Classicism and the Age of Enlightenment
At the end of the Wars of Religion, when the king and the court returned north to the Paris region (Île-de-France), literature became more serious and philosophical. The Marquis of Racan composed verses on the banks of the Loir and the Protestant Academy in Saumur supported the first works of René Descartes. In the following century, Néricault-Destouches, from Touraine, followed in Molière’s footsteps with his comedies of character; Voltaire stayed at Sully; Rousseau and his companion Thérèse Levasseur lived at Chenonceau; Beaumarchais, who wrote The Barber of Seville, settled at Vouvray and visited the Duke of Choiseul in exile at Chanteloup.
The pamphleteer Paul-Louis Courier (1772-1825) and the songwriter Pierre-Jean de Béranger (1780-1857), both active during the second Bourbon restoration, were sceptical, witty and liberal in politics. Alfred de Vigny (1797-1863), a native of Loches who became a soldier and a poet, painted an idyllic picture of Touraine in his novel, Cinq-Mars.

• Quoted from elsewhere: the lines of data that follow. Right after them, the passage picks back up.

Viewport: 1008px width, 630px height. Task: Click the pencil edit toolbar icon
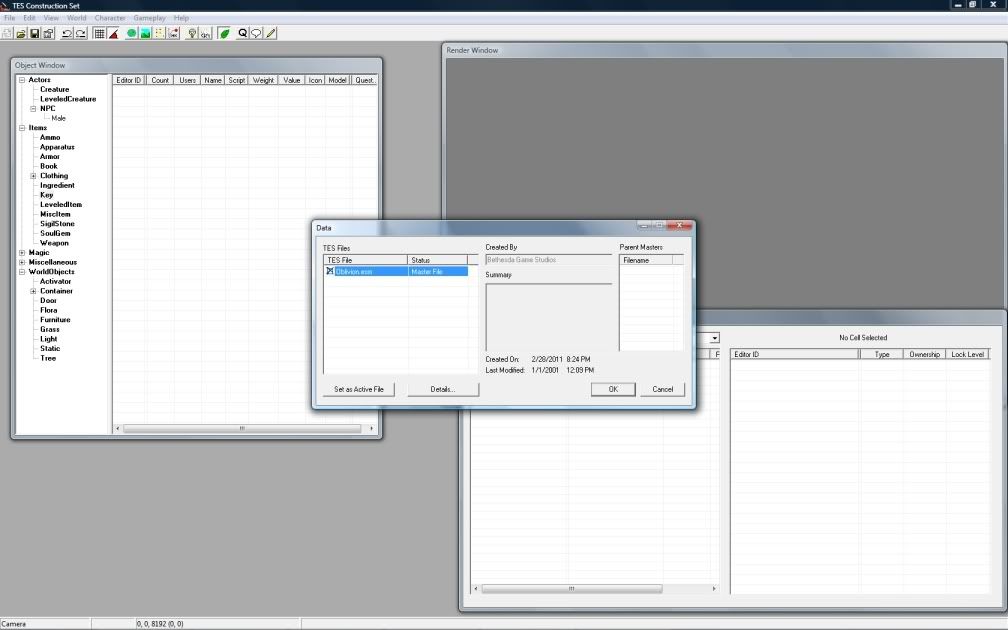pos(271,34)
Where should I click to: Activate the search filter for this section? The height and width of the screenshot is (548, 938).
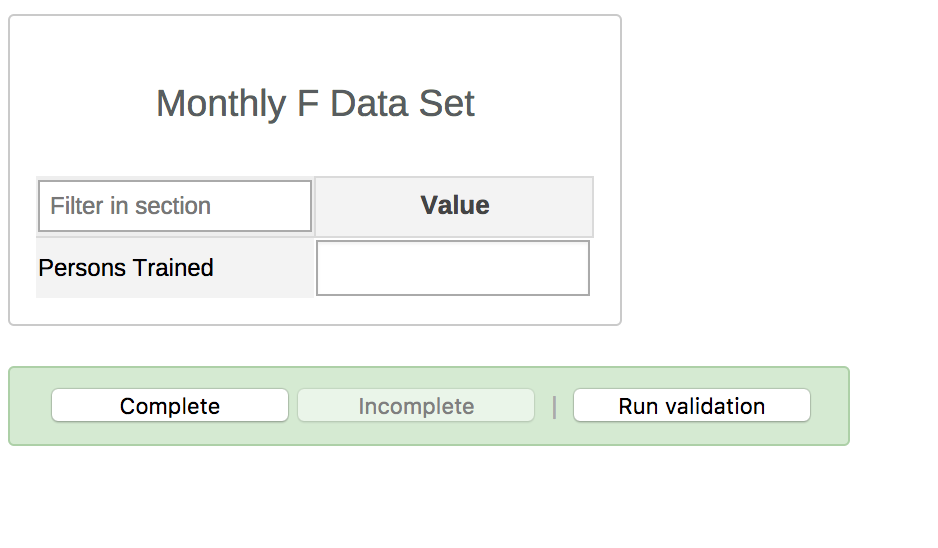click(175, 206)
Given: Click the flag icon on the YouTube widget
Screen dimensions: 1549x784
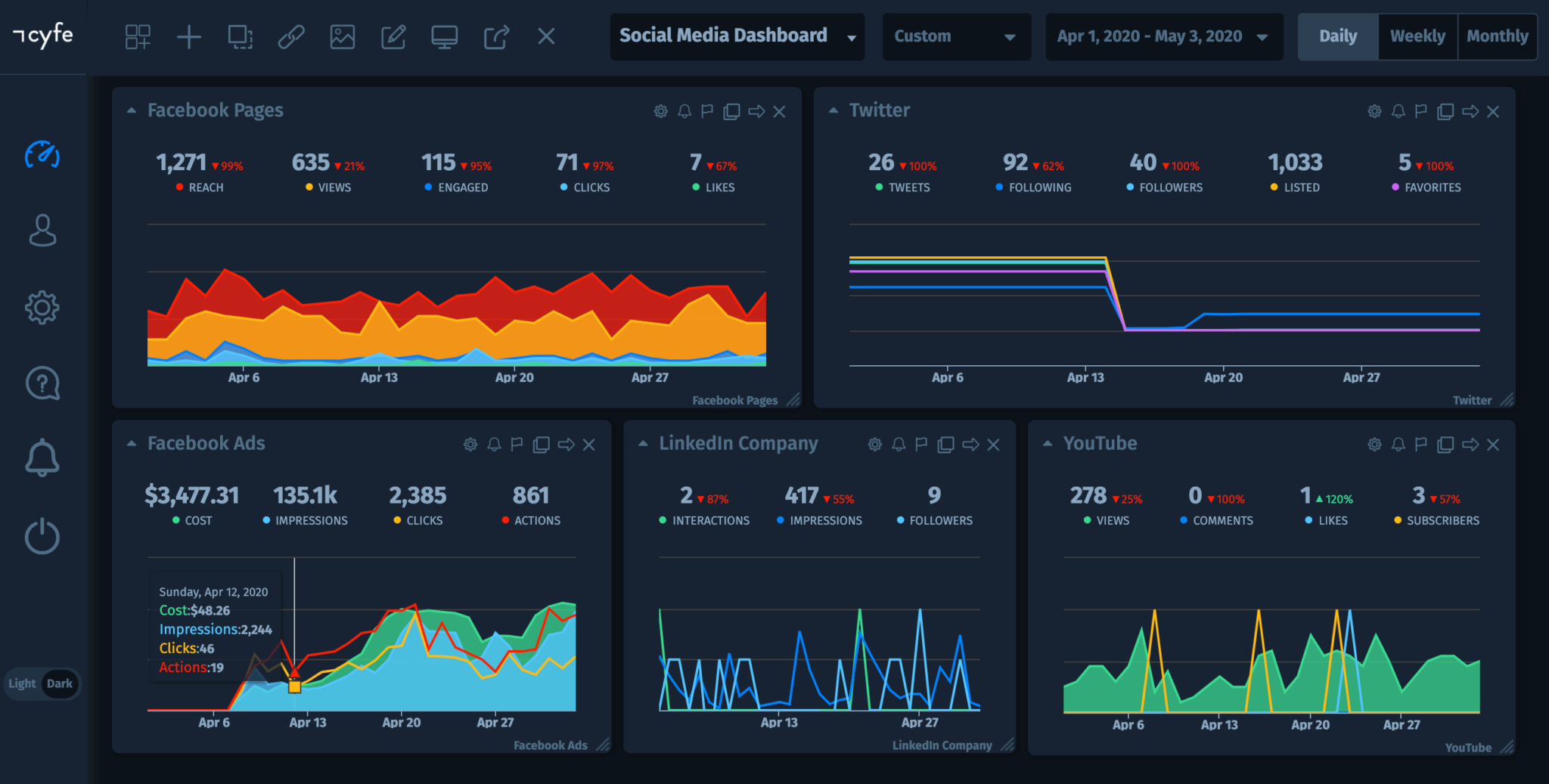Looking at the screenshot, I should coord(1420,445).
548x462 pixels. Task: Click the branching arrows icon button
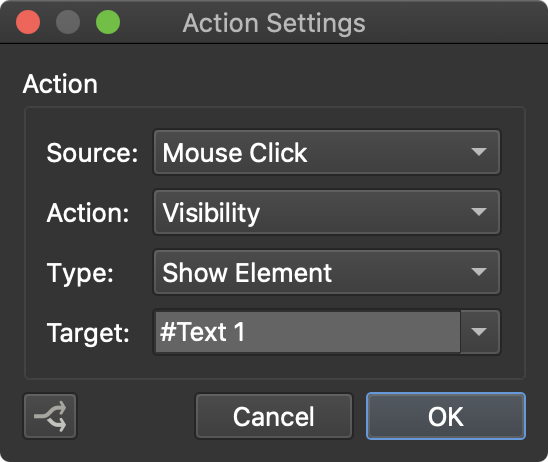[x=50, y=416]
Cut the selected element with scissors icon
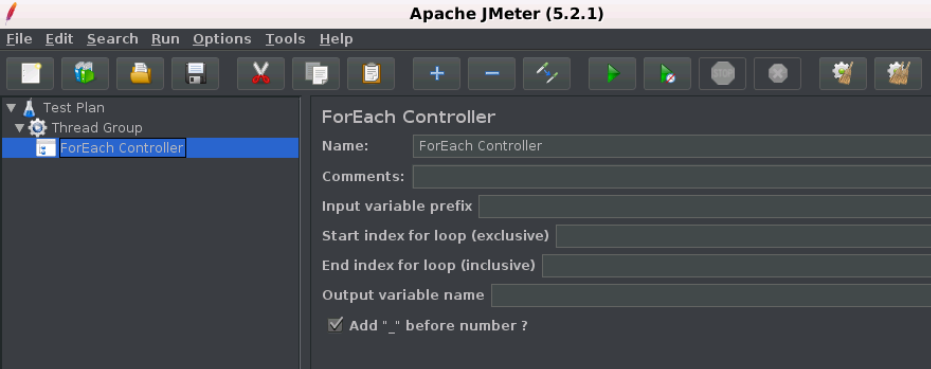The image size is (931, 369). 261,74
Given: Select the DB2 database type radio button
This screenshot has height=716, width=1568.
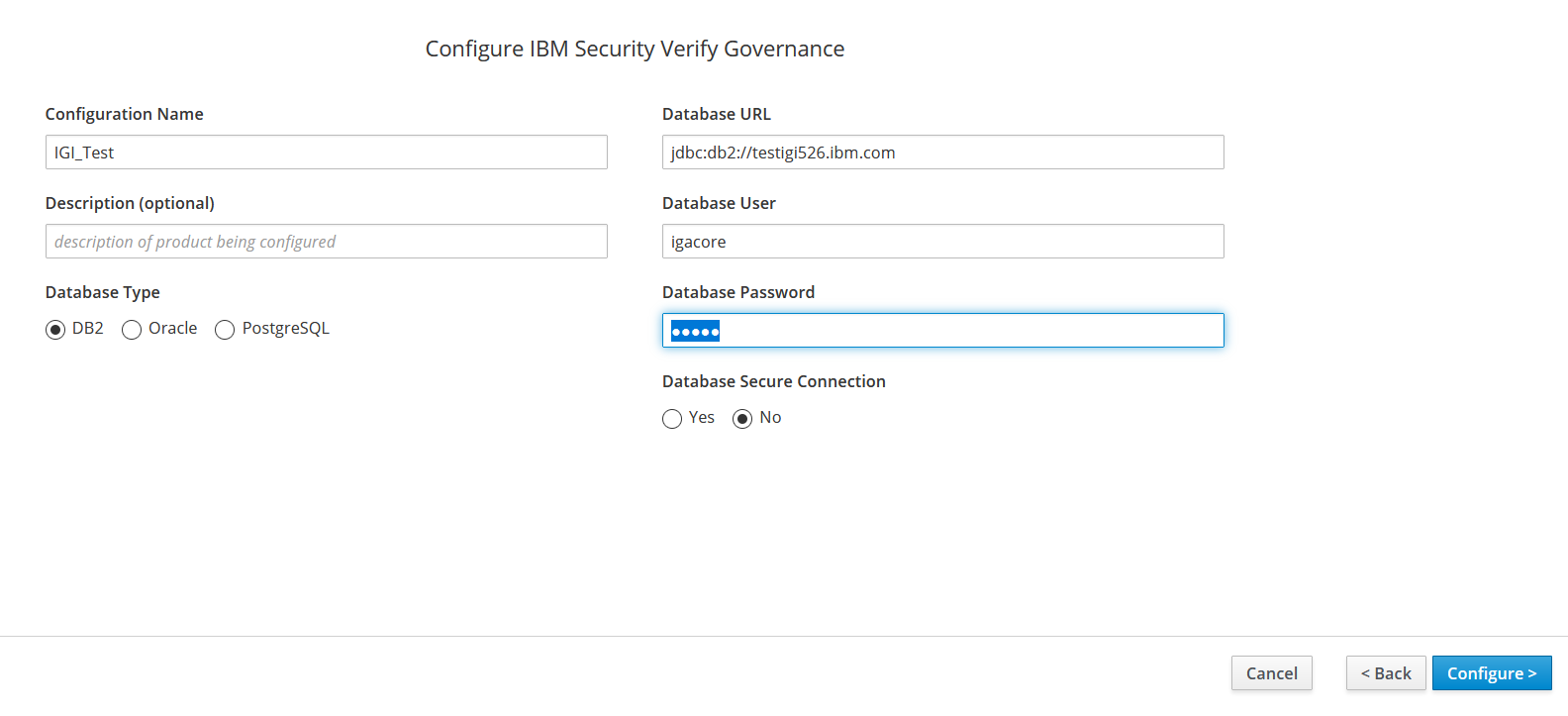Looking at the screenshot, I should [x=55, y=330].
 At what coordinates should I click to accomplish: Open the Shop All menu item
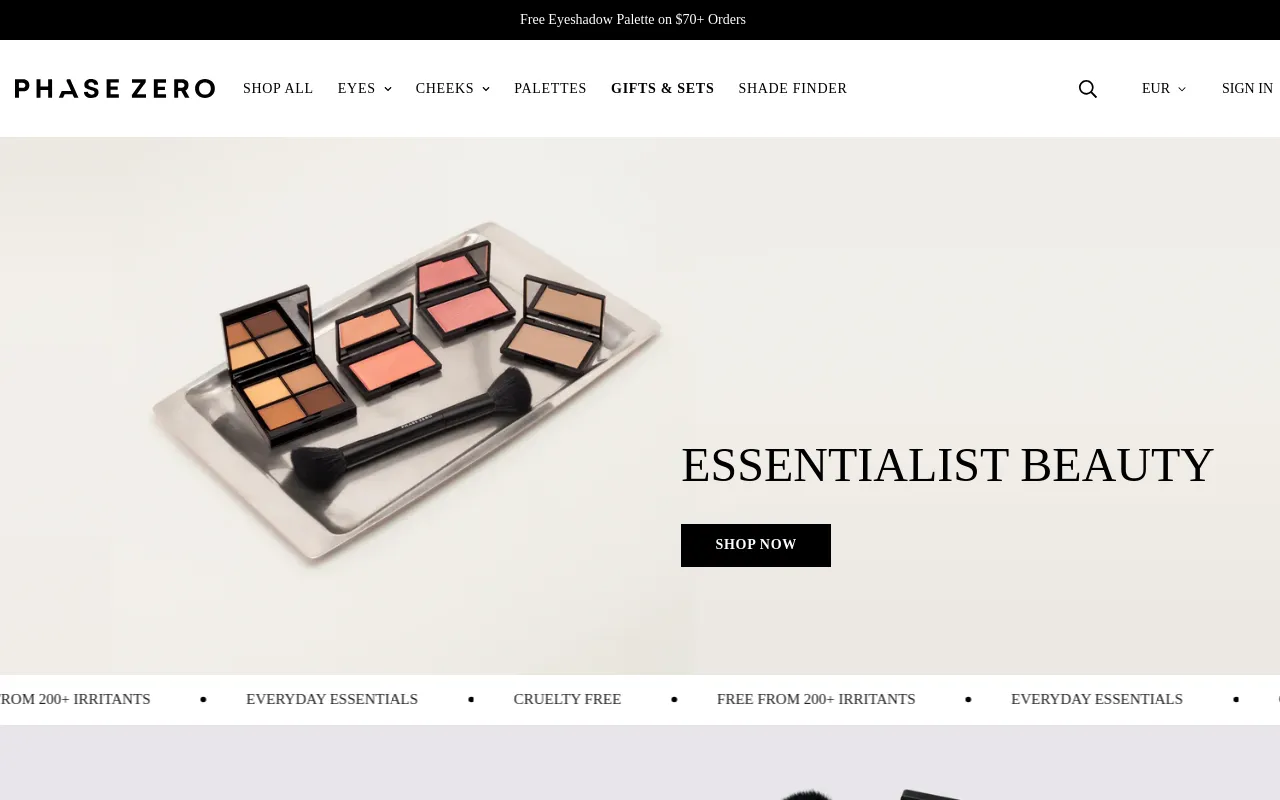278,89
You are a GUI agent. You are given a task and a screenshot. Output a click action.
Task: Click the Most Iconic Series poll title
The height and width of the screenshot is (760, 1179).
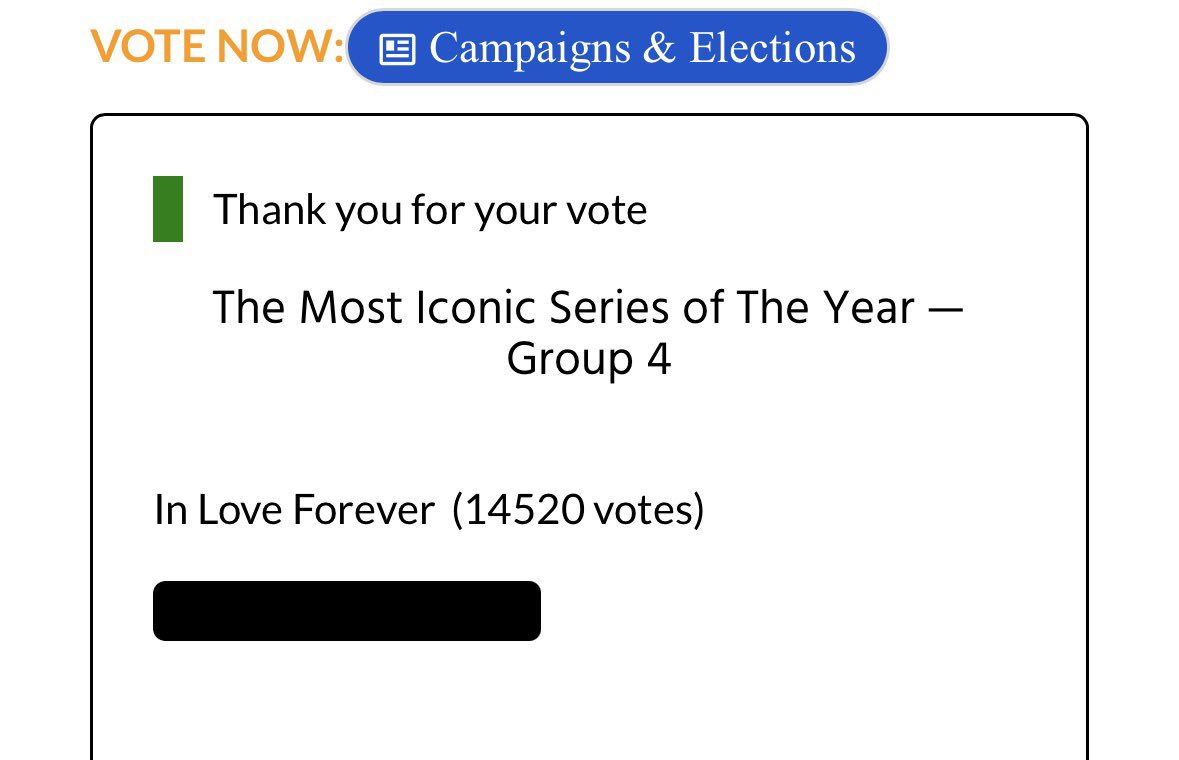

The greatest literary genius of Touraine was however Honoré de Balzac (1799-1850). He was born in Tours and brought up in Vendôme; he loved the Loire Valley and used it as a setting for several of the numerous portraits in his vast work, The Human Comedy.
The poet Charles Péguy, born in Orléans, wrote about Joan of Arc and his beloved Beauce. Marcel Proust also returned to the Beauce in his novel Remembrance of Things Past. Another poet, Max Jacob (1876-1944), spent many years in work and meditation at the abbey of St-Benoît-sur-Loire.
The Sologne calls to mind the young novelist, Alain-Fournier, and his famous work, Le Grand Meaulnes (The Lost Domain). The character of Raboliot the poacher is a picturesque evocation of his native country by the author Maurice Genevoix (1890-1980), a member of the Academy. The humourist Georges Courteline (1858-1929) was born in Touraine which was also the retreat of several writers of international reputation: Maeterlinck (Nobel Prize in 1911) at Coudray-Montpensier; Anatole France (Nobel Prize in 1921) at La Béchellerie; Bergson (Nobel Prize in 1927) at La Gaudinière. René Benjamin (1885–1948) settled in Touraine where he wrote The Prodigious Life of Balzac and other novels.
Angers was the home of René Bazin (1853–1932), who was greatly attached to the traditional virtues and his home ground, and of his great-nephew, Hervé Bazin (1911–96), whose violent attacks on conventional values were directly inspired by his native town.